== The problem ==
Each line below needs to be repeated precisely as it is.

- - - -

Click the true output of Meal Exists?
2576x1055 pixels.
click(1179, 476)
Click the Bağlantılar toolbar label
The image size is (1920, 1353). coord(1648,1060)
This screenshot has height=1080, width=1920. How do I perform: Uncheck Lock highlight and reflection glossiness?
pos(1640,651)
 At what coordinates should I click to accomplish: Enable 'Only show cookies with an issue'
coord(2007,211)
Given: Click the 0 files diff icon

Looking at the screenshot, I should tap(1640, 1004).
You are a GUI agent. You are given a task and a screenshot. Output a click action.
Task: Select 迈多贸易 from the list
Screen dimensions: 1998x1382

- - - -

== Expected answer ==
Click the true output of Meal Exists?
2576x1055 pixels.
click(1179, 476)
Click the Bağlantılar toolbar label
The image size is (1920, 1353). coord(1648,1060)
This screenshot has height=1080, width=1920. How do I perform: Uncheck Lock highlight and reflection glossiness?
pos(1640,651)
 At what coordinates should I click to accomplish: Enable 'Only show cookies with an issue'
coord(2007,211)
Given: Click the 0 files diff icon

Looking at the screenshot, I should tap(1640, 1004).
You are a GUI agent. You are given a task and a screenshot. Output a click action.
Task: Select 迈多贸易 from the list
Screen dimensions: 1998x1382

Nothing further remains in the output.